I can’t think of future occasions where I’d be cutting fiber optic cable on the train, but perhaps I lack sufficient imagination.
The morning commute is a good time for these activities. With a book in my ear and a snip in my hand, I can spread a spool of wire across the seat and fill bags with segments and casings. It’s simple labor, but it needs doing. I’m two weeks away from going home. All that can be done, must be done.
As much as we in the sciences work with our minds, we also work with our hands. Some of you are probably familiar with the Avogadro Project. It’s one of many efforts to define the kilogram using universal constants rather than the artifact standard of the International Prototype Kilogram, which also goes by the delightful appellation of Le Grand K. The Avogadro Project has the rather modest goal of counting every atom within a sphere of pure silicon-28. What I find remarkable about this are the spheres, the most perfectly round objects in the world. The crude beginning work (within 10 micrometers of sphericity) is done by machines, but the final shaping has been done by the hands of a master lensmaker, Achim Leistner, who wags claim can feel atomic structures with his fingertips.
The Forms exist, and we have made them.
If you ever have the chance to go the Library of Congress (by which I mean the Jefferson building-how could such a library ever be confined to one structure?), do so.
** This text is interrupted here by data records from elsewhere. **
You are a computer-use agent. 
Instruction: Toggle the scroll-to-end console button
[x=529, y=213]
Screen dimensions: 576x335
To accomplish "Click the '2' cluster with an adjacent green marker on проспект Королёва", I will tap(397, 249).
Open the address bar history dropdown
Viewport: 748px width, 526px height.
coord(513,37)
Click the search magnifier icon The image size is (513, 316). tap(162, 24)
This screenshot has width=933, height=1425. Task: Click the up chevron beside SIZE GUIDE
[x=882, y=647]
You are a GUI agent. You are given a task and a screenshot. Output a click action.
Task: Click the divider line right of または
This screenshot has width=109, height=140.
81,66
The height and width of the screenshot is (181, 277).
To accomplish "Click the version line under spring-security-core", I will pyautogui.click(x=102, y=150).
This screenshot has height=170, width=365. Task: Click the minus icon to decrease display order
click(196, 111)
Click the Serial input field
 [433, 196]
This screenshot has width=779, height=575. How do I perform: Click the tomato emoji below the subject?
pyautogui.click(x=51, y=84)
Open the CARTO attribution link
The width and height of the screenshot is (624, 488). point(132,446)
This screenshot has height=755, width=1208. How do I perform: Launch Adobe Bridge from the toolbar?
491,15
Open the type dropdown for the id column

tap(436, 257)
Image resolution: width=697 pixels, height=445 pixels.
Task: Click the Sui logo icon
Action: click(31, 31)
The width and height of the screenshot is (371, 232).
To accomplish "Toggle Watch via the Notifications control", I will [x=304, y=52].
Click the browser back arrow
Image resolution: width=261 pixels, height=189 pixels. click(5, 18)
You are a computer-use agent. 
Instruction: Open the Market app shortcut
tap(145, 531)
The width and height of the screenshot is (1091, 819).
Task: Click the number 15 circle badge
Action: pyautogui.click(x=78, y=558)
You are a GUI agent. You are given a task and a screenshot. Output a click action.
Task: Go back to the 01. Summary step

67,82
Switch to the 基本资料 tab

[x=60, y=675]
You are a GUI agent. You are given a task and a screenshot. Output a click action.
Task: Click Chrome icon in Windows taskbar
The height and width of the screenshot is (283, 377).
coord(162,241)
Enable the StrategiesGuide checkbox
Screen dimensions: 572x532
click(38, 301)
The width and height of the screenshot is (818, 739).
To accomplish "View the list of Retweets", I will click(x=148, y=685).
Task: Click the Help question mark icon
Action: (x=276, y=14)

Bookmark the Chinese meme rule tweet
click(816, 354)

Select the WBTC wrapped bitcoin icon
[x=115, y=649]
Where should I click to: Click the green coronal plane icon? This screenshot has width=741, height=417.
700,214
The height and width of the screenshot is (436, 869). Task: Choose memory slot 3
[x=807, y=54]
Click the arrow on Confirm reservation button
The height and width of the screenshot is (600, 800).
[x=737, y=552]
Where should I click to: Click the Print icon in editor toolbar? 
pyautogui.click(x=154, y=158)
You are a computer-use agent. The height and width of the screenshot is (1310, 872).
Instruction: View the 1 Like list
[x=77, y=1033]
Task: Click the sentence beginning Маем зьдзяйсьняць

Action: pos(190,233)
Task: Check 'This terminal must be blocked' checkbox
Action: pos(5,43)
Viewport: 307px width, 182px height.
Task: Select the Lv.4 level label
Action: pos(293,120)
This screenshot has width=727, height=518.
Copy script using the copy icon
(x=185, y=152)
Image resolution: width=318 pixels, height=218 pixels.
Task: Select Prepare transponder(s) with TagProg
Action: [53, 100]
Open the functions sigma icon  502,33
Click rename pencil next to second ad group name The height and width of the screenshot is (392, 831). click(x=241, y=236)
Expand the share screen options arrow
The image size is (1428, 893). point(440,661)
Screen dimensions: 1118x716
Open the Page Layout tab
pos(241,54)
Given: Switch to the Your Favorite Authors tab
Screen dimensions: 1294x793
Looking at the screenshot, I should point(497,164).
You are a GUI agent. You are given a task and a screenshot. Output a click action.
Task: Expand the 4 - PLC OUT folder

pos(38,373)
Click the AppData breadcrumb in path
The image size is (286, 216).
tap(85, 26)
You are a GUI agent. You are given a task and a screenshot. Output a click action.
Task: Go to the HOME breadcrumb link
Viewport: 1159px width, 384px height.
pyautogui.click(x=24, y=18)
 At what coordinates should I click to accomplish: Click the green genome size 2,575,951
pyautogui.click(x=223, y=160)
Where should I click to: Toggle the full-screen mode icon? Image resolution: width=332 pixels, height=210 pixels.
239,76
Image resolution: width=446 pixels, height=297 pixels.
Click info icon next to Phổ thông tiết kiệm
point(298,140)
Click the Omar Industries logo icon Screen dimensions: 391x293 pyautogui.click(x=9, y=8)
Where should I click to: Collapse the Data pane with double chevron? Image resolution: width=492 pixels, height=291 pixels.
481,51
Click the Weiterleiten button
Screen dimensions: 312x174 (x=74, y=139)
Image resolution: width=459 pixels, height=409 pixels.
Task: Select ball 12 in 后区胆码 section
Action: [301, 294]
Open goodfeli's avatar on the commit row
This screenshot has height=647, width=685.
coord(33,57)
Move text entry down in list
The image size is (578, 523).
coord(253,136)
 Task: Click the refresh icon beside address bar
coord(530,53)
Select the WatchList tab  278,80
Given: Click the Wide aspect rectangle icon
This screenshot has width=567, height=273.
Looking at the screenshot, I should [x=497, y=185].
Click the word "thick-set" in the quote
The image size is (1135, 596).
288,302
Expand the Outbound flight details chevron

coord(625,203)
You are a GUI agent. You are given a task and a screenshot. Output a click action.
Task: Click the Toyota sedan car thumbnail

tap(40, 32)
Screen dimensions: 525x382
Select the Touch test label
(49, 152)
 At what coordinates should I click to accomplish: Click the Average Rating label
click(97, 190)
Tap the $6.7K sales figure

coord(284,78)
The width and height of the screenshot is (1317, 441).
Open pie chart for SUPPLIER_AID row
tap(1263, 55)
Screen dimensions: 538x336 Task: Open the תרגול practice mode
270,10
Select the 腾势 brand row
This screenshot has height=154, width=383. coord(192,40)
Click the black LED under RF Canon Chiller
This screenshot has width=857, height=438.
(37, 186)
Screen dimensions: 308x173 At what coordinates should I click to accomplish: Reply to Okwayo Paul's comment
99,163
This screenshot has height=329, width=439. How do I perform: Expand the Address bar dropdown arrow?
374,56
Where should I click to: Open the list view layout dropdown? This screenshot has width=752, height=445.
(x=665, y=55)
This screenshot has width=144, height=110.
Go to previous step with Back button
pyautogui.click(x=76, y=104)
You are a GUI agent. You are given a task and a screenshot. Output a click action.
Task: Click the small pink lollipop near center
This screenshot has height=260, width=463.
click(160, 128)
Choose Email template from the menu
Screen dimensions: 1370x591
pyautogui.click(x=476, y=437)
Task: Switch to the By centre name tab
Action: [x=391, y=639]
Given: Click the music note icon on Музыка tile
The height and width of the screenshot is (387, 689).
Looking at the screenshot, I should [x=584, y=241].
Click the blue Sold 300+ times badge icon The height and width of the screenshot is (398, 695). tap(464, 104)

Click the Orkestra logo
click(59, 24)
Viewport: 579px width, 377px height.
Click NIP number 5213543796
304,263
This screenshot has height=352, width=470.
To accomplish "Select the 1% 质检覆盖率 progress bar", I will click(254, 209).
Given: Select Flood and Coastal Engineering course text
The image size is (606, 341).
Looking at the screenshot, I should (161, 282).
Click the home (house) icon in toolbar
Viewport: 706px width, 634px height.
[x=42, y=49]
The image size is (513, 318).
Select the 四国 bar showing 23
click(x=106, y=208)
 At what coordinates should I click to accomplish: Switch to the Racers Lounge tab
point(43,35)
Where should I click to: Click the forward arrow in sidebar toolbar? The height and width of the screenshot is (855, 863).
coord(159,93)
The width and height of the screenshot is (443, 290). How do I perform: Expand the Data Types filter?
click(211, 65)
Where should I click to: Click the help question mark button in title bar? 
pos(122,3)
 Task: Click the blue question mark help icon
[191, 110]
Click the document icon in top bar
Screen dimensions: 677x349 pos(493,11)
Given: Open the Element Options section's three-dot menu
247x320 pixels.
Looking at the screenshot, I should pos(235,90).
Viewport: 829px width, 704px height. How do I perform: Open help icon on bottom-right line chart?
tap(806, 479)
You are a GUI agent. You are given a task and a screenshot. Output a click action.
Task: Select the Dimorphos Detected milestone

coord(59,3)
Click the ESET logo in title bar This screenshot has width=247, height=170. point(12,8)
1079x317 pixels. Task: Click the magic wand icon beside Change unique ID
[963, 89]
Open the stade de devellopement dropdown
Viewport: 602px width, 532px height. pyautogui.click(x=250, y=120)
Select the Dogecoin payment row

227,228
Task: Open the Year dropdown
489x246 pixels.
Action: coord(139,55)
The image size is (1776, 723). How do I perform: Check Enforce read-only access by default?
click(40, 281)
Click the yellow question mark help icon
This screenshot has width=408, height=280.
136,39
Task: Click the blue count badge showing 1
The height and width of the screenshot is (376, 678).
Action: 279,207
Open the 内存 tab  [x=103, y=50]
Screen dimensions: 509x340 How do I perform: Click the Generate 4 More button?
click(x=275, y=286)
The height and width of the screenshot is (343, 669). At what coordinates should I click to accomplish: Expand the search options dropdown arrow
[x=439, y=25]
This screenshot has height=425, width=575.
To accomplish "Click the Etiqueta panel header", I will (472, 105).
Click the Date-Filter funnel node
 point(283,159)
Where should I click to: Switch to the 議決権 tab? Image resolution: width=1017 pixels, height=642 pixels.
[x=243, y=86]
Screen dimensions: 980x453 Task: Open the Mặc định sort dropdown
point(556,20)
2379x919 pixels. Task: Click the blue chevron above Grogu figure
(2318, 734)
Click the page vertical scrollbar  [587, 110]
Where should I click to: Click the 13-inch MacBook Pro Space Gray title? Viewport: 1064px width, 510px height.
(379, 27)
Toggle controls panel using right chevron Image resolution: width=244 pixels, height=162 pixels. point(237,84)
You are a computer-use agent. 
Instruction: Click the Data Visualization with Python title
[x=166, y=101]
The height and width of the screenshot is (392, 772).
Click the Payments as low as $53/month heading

If you have additional time, acquire a researcher’s card. Leave your belongings in the cloak room. Bring with you only a pen and a notebook. Silence your phone. You are about to enter a temple.
Enter the main reading room.
Look up.
If this is not a transcendental experience for you, I question how deeply we could ever understand each other.
It is immense, majestic. The great dome covers a microcosm of the world, built of books, like the firmament of old. Knowledge filters in from the outside, comes to rest in the volumes.
Walk among the alcoves. Step silently through this world. Find a subject of interest to you. Take a tome and be seated. The desks are slightly canted, covered in glass, and they are the most perfect surface for reading you will ever encounter. Look around once more. Listen to the rustle of pages.
Open your own.
Drink deeply.
I will miss that place most of all. It is too early yet to mourn my leaving, but I can anticipate the longings like I would the phantom of a pain considered.
Still, that time is not yet come, and there are so many possibilities from which to choose, and so many deeds left to do. Only a few items remain on my DC bucket list.
I’ll report to you anything of interest.